Deepika Padukone, Mastani, a princess from Bundelkhand, half Rajput, half Muslim falls in love with Ranveer Singh. The Peshwa. Especially after he and his army rescue her homeland from Muslim invaders. She falls for him so badly that she arrives as a ‘gift’, unannounced to his home in Pune, despite knowing that he’s married (to Priyanka) and has a kid. The conservative Maratha folk, of course, don’t accept her at all – led by the Peshwa’s mother, a sinister Tanvi Azmi and Vaibbhav (playing his younger brother).
What’s sad about the film is how two strong, fascinating characters – Mastani and Peshwa – are both shown losing their essence as they pursue their mad, crazy, unacceptable love. How a strong-willed, warrior princess becomes a weak supplicant, how a headstrong but wise ruler becomes almost an object of ridicule, not doing right by those who stood by him earlier, including Priyanka.

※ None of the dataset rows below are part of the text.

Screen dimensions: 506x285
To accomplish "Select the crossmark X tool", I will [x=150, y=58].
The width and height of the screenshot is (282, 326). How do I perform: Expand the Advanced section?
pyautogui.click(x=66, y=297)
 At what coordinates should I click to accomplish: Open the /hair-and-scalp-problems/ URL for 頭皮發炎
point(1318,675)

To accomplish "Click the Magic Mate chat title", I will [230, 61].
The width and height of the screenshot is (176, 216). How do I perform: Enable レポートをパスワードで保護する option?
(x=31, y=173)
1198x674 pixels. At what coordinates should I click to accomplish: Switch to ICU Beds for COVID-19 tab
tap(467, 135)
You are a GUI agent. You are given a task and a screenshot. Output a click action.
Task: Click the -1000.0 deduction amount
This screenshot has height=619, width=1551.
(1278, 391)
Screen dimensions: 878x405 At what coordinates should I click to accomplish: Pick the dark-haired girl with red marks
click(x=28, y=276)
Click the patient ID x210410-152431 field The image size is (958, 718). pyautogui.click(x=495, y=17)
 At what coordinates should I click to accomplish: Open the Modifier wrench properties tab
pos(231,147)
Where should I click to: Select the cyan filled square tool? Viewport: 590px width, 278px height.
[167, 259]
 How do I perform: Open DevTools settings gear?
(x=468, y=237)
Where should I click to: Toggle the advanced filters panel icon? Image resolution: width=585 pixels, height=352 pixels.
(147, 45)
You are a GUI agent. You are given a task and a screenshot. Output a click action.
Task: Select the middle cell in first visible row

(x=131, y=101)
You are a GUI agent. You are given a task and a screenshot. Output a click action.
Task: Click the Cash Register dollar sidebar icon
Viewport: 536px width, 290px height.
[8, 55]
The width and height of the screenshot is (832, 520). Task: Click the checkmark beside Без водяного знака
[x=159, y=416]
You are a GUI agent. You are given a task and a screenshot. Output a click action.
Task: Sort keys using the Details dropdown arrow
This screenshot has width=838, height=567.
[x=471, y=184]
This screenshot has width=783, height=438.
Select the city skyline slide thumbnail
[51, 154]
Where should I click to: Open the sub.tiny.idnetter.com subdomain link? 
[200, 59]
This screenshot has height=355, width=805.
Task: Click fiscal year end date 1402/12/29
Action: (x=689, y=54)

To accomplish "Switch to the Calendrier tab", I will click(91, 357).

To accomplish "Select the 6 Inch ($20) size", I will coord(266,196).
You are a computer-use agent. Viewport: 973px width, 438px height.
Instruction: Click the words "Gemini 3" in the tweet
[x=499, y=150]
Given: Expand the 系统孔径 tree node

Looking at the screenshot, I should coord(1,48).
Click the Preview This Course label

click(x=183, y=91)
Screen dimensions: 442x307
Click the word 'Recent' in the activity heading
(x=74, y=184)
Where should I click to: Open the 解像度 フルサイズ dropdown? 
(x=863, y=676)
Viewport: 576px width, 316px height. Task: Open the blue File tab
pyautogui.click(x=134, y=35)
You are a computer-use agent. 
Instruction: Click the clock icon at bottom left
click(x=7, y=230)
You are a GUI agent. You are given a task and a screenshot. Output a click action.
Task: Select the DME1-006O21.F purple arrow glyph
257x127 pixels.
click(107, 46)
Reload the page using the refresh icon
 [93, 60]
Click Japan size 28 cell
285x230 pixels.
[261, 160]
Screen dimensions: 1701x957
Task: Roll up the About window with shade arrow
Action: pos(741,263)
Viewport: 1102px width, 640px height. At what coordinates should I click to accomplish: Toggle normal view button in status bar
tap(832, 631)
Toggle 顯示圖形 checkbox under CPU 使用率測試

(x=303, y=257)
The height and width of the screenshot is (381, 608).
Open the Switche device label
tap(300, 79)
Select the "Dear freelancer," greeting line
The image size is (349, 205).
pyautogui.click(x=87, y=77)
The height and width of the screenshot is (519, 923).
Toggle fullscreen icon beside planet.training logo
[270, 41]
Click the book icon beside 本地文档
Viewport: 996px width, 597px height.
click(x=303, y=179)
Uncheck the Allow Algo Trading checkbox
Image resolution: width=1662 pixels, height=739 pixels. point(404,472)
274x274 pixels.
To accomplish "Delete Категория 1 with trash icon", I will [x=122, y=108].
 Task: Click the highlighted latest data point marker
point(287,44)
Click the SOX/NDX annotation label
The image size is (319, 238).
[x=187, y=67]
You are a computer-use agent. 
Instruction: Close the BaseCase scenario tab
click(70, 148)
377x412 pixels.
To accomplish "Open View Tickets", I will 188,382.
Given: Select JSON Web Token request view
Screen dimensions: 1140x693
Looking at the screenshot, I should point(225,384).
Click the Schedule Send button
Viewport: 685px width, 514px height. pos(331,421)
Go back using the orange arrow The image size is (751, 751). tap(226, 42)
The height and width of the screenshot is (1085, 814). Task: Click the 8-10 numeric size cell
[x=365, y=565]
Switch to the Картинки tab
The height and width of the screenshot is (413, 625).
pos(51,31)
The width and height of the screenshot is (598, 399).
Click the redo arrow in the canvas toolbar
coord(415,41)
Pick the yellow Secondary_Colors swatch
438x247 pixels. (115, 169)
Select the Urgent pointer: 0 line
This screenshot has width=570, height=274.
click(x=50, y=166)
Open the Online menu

Deepika is iridescent. Illuminating. Flawless. Looks almost like someone not of this world. Ranveer, especially in the first half, is magnificent- his haughty walk, jerky movements and manner of speaking making his character come alive. Priyanka doesn’t get so much to play with but she does a fantastic job of the screen time she does get. Tanvi’s the show stealer – she’s ominous and exudes malevolence towards Deepika from the moment she sets eyes on her. Milind Soman is a surprise, is very good, as is Vaibbhav. The sets, costumes and colours bedazzle. The songs are good, though too many. And the second half could easily have had a lot of fat trimmed off it. However, special mention of the diction, the way the characters spoke – the lilting Marathi accent – was one of the most engaging aspects of the film.
What’s truly tragic about the story is that (if any part of it is historically true), then we lost two superb persons to petty jealousies, court politics and what is commonly practiced as religion in this country. The saddest part being, of course, that nothing has really changed in our nation.